A Brief History of Belgium
Belgium is one of the newer countries of Western Europe, having gained its independence less than 200 years ago. For the previous two millennia it was a playground and often also a battleground for the great powers of Europe and virtually every one of them held sway over it at one time or another.
What follows is a quick summary of Belgium's history.
From Caesar to Charlemagne
When Julius Caesar conquered Gaul the people he found living in present-day Belgium were the
Belgae, one of various Celtic tribes of early Gaul. The Romans called their new province
In the fifth century, as the Roman Empire was slowly fading the Franks, a
Germanic tribe, threw the Romans out of Gaul. Several centuries later Charlemagne reunited Gaul and added most of the rest of Western Europe to his empire. Apart from the wars he fought in order to expand his empire his reign was also notable for his fostering of commerce, arts, and classical learning. However, his successors were not equal to the task of keeping the empire intact and gradually Belgium was split: Flanders, the northwestern part, fell to France and the southeastern part went to Germany.
This split heralded the beginning of the power of the Counts of Flanders, and cities on important commercial routes such as Bruges, Ghent and Ypres became very prosperous, with the result that Belgium consisted of strong fortified and virtually autonomous cities in Flanders, and less unified cities in the south. The golden age for Flanders started: England wool was imported and woven into fine cloth and sold in the European continent.

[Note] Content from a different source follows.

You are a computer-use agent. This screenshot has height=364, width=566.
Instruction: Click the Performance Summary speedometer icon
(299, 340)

The powerful neighbour to the south, France, wanted to extend its control to the north of Belgium in order to lay its hands on the wealth of Flanders. This of course antagonised England. The Hundred Years’ War ensued which eventually ended with Burgundy, an ally of England, becoming the ruler of Flanders in 1384.
The Burgundian era
Under Philip the Good Burgundia expanded its sphere of influence to the southern part of Belgium, including Brussels and Liège. A great period of cultural development commenced especially with regards to painting such as by the Flemish Primitives, the Van Eyck brothers being the most famous among them.
As Bruges’ water passage to the North Sea slowly silted Antwerp, on the Scheldt River, became
commercially the most dominant city in Flanders.

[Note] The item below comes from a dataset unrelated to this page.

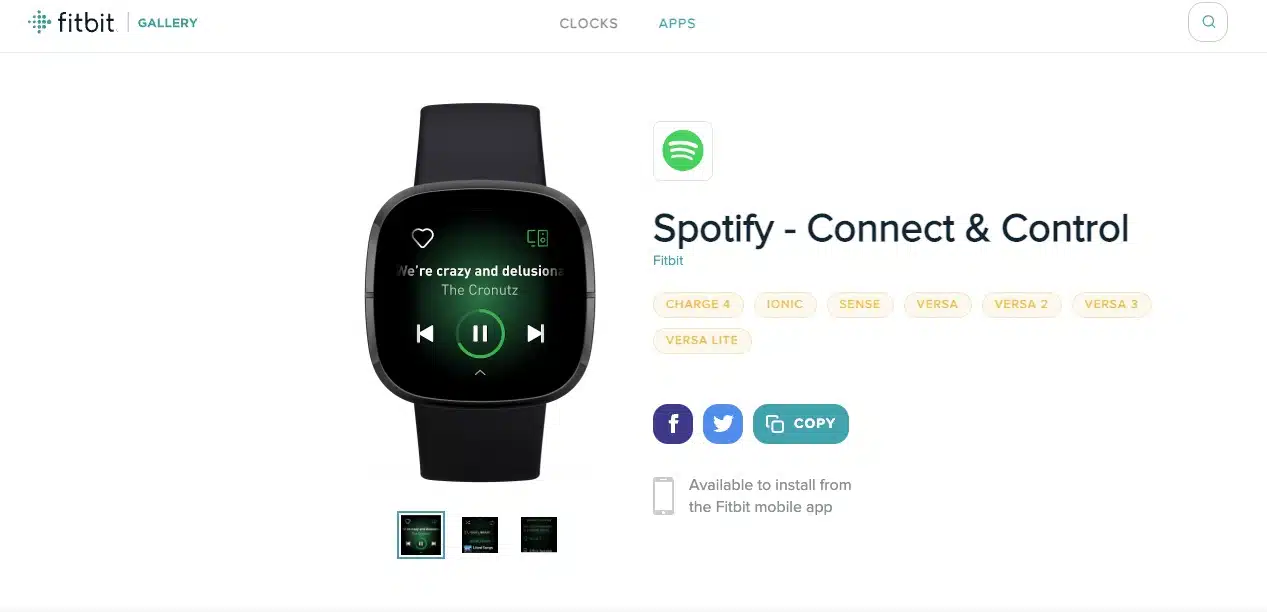Select the third screenshot thumbnail
Image resolution: width=1267 pixels, height=612 pixels.
(539, 535)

In the middle of the 16th century a long period of instability began. The catalyst was the ascent of Protestantism in the Low Countries. The catholic kings of Spain tried to stamp out the new religion in a particularly brutal way, which only succeeded in fomenting open rebellion to the Spanish authority. In 1648 the Treaty of Munster was signed, not only granting independence to the Netherlands but more disastrously for Antwerp allowing
the closing of the Scheldt River to navigation. This meant that Antwerp gradually lost its commercial status.
The long road to independence
Over the next hundred years or so, starting with the rule of Louis XIV, France
made several attempts to extend its control over Belgium. None of the other powers in Europe were particularly
keen to see this happen with the result that many battles were fought over, and
in, Belgium. Eventually, in 1713 the Treaty of Utrecht was signed where France agreed to leave Belgium to the Habsburg rulers of Austria. This meant virtual independence for Belgium, but not for long as infighting among the Belgians and the rise of Napoleon helped to return Belgium under French rule.
After Napoleon's defeat at Waterloo the powers of Europe decided to merge Belgium with its northern neighbour, the Netherlands. However, a revolution soon started and on 20th January 1831 Belgium was finally granted independence.
Capital of the EU and NATO
The Belgians chose as their first king Leopold of Saxe-Coburg. During his reign Belgium started to flourish economically and culturally. His son, Leopold II, hired Stanley to explore the vast expanse of Congo in Africa which he kept as his personal fiefdom until his death when he gifted it to the Belgian government. Congo remained a Belgian colony until 1960.
The next two kings, Albert I and Leopold III, each had to face a world war. In particular Word War I was devastating for Belgium as it was mainly fought on Belgian ground. After the end of World War II Leopold III, who had surrendered to the German army rather than fleeing to London along with his government, was confronted with substantial opposition upon his return from Germany and eventually abdicated in favour of his son Baudouin. Upon the latter’s death in 1993 his brother Albert II succeeded him to the throne.
After World War II Brussels took on a leading role as co-founder of the European Community, and
became the capital of what is now called the European Union (EU). It is also the headquarters of the NATO. In 1957 Belgium, Netherlands and Luxembourg founded the Benelux Union.